The Ku Klux Klan, the oldest hate group in America, notorious for violently targeting blacks, Jews, homosexuals, and immigrants, is getting a makeover. Now welcome: blacks, Jews, homosexuals, and Hispanics.

That's right. According to reports, one of Montana's most well-known white supremacists has re-branded his branch of the KKK to reflect what he says is the future of the organization. John Abarr's new Rocky Mountain Knights is diversifying its message and its membership and is now recruiting minorities.

"White supremacy is the old Klan. This is the new Klan. The KKK is for a strong America," Mr. Abarr told Montana's Great Falls Tribune.

Apparently, Abarr, who in 2011 ran for Congress “to draw attention to the fact that white people are becoming a minority and losing our political power and way of life," has had a change of heart.

Last year he met with members of the NAACP in Casper, Wyo. That meeting inspired him to organize a peace summit with the NAACP and other religious groups next year – and to reform the KKK, according to the Tribune. 

"I thought it was a really good organization," Abarr told the NAACP. "I don't feel we need to be separate."

Not everything will change. New recruits will still wear the traditional Klan costume of white robes and conical hoods, and be required to partake in secret proceedings. New members must agree to the new Klan branch's mission, to fight against "a new world order," and for "a strong America."

Not surprisingly, Abarr and his rebranded KKK have attracted some incredulous responses.

"If John Abarr was actually reformed, he could drop the label of the KKK," Rachel Carroll-Rivas, co-director of the Montana Human Rights Network, told the Tribune. "They know that their beliefs aren't popular, so they try to appear moderate. I think it's just a farce."

Jimmy Simmons, one of the NAACP representatives who met with Abarr last year and is supportive of Abarr's new initiative, admitted that "the use of the letters KKK instills fear in people."

Mark Pitcavage of the Anti-Defamation League, said Abarr is probably the only member of the Rocky Mountain Knights.

“He’s one guy, pretending to start a Klan group,” Pitcavage told the New York Daily News.

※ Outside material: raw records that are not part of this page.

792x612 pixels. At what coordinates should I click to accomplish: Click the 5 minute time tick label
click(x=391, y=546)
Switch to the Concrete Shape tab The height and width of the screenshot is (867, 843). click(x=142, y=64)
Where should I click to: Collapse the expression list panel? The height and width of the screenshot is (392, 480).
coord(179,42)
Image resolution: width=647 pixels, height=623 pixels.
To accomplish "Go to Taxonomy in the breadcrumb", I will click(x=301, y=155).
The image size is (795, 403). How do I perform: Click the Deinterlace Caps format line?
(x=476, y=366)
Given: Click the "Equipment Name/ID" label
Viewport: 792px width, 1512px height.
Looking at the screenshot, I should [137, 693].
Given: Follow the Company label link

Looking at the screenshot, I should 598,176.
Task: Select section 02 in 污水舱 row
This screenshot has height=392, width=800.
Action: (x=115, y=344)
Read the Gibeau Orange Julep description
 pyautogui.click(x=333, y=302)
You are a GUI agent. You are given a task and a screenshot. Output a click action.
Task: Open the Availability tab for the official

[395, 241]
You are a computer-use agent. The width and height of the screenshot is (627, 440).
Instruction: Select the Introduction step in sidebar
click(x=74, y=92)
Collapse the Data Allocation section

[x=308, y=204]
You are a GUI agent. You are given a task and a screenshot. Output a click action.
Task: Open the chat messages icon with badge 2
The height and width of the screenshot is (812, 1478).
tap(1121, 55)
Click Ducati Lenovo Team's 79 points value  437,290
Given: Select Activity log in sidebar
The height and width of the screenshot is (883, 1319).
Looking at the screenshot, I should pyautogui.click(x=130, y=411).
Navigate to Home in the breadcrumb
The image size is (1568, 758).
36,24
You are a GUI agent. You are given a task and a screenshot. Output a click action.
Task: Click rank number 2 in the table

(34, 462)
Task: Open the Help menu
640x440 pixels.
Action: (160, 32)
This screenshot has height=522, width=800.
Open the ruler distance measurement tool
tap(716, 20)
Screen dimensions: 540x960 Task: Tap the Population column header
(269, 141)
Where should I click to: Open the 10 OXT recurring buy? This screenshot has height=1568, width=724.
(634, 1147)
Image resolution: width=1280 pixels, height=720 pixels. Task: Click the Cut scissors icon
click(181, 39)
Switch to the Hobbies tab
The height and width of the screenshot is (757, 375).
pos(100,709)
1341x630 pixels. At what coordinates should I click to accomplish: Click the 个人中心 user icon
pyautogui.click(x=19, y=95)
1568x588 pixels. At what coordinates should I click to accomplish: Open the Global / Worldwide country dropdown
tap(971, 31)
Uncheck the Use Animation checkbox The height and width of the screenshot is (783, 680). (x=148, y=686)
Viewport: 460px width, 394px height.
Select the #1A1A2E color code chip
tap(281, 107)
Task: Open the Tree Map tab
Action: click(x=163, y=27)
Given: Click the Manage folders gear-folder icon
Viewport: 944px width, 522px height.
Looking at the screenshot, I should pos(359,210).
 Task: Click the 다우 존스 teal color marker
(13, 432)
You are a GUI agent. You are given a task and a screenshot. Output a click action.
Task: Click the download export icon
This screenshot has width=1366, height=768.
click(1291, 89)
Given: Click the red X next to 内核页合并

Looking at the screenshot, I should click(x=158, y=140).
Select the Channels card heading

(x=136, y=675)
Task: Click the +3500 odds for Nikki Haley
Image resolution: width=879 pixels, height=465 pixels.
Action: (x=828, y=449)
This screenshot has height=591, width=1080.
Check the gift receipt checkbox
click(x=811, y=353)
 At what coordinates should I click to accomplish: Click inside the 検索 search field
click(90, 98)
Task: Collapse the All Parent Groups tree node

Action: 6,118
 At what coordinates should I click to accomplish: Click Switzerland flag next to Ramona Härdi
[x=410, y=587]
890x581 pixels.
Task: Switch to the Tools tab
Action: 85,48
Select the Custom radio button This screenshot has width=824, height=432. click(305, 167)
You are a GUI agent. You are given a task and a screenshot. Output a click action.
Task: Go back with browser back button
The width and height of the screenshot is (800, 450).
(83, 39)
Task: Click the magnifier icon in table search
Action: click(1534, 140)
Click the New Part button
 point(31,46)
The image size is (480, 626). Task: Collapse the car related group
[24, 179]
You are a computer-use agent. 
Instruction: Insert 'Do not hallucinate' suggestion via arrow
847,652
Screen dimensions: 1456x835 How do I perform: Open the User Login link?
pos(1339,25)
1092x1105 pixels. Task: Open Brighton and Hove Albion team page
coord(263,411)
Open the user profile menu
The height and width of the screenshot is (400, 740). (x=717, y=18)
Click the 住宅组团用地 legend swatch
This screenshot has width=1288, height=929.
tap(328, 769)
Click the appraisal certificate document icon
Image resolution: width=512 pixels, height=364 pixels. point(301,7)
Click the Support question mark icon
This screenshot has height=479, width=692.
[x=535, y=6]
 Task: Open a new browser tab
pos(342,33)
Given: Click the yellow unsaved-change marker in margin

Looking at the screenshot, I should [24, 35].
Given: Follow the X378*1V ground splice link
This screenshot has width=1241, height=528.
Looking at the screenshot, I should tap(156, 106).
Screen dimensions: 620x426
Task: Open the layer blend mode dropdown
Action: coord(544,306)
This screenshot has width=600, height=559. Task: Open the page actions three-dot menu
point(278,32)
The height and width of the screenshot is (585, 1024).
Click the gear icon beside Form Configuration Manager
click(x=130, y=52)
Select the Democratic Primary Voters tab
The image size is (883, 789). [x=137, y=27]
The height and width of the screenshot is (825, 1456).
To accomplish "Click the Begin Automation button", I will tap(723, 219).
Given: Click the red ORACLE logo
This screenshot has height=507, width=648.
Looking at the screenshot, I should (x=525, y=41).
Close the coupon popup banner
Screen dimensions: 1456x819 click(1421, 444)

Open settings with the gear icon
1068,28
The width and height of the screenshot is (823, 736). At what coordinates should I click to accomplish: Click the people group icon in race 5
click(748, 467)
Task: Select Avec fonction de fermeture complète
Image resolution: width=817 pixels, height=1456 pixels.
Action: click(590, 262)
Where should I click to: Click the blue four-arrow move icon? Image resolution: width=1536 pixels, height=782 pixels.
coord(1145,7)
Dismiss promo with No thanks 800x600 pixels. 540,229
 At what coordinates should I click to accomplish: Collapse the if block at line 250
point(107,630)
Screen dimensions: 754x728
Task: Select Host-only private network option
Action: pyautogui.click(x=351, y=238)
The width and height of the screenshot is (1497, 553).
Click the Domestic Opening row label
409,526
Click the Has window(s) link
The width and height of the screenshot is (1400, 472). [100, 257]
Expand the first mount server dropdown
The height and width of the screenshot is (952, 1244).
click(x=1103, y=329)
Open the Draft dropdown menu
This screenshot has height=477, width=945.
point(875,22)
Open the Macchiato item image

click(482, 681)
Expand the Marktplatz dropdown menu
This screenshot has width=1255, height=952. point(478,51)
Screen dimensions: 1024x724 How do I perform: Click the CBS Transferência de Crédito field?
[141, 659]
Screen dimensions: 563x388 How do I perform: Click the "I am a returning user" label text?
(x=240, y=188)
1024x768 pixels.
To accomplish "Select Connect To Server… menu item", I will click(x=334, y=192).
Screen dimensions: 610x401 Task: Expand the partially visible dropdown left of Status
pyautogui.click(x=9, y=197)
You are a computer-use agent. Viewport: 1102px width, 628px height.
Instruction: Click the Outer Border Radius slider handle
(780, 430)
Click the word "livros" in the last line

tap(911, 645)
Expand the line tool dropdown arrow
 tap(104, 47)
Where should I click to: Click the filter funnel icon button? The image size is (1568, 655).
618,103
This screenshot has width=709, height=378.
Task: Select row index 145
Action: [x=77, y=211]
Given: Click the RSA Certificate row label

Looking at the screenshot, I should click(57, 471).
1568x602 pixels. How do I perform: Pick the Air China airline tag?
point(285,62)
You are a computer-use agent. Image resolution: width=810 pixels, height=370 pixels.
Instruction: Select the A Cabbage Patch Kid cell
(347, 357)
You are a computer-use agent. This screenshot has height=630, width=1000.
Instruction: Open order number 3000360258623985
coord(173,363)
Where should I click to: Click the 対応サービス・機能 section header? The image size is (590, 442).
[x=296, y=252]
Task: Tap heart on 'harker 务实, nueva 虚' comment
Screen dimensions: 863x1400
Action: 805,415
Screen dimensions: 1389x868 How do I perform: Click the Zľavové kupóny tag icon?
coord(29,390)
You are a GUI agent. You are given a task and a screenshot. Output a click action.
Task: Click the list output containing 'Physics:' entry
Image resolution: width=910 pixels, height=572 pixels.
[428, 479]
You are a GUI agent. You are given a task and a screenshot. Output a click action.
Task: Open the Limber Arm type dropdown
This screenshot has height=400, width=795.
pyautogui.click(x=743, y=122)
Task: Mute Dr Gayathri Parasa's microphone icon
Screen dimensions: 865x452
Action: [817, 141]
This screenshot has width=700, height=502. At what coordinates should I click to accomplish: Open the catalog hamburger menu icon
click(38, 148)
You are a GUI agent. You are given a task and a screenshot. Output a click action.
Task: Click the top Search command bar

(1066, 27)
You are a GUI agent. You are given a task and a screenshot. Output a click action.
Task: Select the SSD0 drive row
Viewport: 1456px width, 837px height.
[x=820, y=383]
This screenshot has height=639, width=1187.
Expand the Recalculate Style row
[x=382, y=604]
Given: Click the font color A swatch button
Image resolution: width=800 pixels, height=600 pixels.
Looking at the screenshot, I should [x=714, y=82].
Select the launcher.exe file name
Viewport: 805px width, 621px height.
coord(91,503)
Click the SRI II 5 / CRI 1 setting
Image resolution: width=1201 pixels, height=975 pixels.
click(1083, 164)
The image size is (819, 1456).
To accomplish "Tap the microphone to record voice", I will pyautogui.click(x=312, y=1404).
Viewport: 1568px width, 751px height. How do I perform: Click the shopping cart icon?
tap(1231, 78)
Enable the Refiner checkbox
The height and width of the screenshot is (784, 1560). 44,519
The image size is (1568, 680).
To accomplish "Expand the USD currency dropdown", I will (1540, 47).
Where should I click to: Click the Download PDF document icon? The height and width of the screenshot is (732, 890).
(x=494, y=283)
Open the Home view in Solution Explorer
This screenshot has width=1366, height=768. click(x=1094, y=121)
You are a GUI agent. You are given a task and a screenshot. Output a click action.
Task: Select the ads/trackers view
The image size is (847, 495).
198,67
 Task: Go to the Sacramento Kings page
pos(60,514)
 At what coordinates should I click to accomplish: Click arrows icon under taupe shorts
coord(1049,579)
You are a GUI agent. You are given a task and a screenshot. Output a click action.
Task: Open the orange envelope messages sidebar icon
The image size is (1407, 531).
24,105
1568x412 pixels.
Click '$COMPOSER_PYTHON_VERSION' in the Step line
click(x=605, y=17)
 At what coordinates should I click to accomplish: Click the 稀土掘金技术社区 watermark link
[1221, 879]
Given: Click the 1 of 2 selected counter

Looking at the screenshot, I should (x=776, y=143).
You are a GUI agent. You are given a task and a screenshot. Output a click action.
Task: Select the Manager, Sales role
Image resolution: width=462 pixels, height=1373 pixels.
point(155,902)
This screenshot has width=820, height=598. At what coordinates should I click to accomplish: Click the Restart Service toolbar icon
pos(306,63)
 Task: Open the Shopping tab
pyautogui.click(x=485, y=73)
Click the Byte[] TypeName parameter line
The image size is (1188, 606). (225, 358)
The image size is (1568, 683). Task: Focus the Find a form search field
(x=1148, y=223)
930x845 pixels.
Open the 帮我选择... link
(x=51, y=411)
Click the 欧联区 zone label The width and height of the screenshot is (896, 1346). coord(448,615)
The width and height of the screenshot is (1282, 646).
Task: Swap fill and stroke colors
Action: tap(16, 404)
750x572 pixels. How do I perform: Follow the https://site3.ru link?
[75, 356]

Even the Imperial Wizard of the United Klans of America, Bradley Jenkins, was dubious. 

"That man's going against everything the bylaws of the constitution of the KKK say," he said. "He's trying to hide behind the KKK to further his political career."

While the Klan enjoyed a membership in the millions in the 1920s and tens of thousands in the 1960s, it is small, fractured, and scattered today, with estimates putting its national membership between 5,000 and 8,000.

"Today's Klan groups have been riven by internal conflicts over territory and personality, and by operating in an environment much less welcoming to their political goals," reports NPR.

As such, Abarr's "new and improved" Rocky Mountain Knights may be a bizarre new strategy to expand the Klan and rebrand it into a softer, gentler, less "Klan-ish" KKK.